● **Exercise**: Look through the entries below and count the lines with "menu" in them; the reply is the number alone.

(Dataset entries)
══════
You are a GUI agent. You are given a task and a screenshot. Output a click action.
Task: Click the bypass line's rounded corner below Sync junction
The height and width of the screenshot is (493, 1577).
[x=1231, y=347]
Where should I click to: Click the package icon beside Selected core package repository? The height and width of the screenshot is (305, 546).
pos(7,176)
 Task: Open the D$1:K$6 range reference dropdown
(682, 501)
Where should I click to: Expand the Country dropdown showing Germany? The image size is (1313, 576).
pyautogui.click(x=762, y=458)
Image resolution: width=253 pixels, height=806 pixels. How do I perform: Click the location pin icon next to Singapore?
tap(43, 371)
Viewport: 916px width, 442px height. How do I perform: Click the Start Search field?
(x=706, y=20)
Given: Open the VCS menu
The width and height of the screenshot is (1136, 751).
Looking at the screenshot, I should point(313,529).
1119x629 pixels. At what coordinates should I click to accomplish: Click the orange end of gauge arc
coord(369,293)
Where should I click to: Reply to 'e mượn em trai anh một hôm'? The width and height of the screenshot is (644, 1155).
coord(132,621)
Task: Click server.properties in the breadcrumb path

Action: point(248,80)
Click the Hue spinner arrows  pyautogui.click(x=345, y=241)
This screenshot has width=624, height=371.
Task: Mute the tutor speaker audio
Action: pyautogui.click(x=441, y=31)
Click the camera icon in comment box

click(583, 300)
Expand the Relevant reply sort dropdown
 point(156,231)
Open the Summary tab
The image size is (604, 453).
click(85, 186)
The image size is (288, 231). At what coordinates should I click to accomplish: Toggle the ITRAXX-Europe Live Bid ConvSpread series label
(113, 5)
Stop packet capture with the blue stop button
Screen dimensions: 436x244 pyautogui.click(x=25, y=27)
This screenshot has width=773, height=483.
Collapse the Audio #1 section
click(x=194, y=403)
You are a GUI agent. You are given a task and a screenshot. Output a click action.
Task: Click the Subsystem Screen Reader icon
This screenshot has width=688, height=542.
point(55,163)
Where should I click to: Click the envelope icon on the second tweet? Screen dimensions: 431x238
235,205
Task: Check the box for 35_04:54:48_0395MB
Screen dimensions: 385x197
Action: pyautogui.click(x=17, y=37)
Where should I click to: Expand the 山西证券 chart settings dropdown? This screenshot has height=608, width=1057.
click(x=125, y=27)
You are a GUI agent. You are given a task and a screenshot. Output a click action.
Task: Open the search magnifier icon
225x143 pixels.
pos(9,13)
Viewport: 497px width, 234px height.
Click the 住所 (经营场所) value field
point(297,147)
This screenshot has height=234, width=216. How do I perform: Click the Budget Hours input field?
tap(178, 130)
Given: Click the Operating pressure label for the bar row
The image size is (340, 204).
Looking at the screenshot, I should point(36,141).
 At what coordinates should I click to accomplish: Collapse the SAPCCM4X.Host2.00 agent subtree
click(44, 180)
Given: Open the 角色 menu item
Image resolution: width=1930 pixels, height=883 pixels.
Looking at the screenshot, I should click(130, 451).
══════
● **Written solution**: 2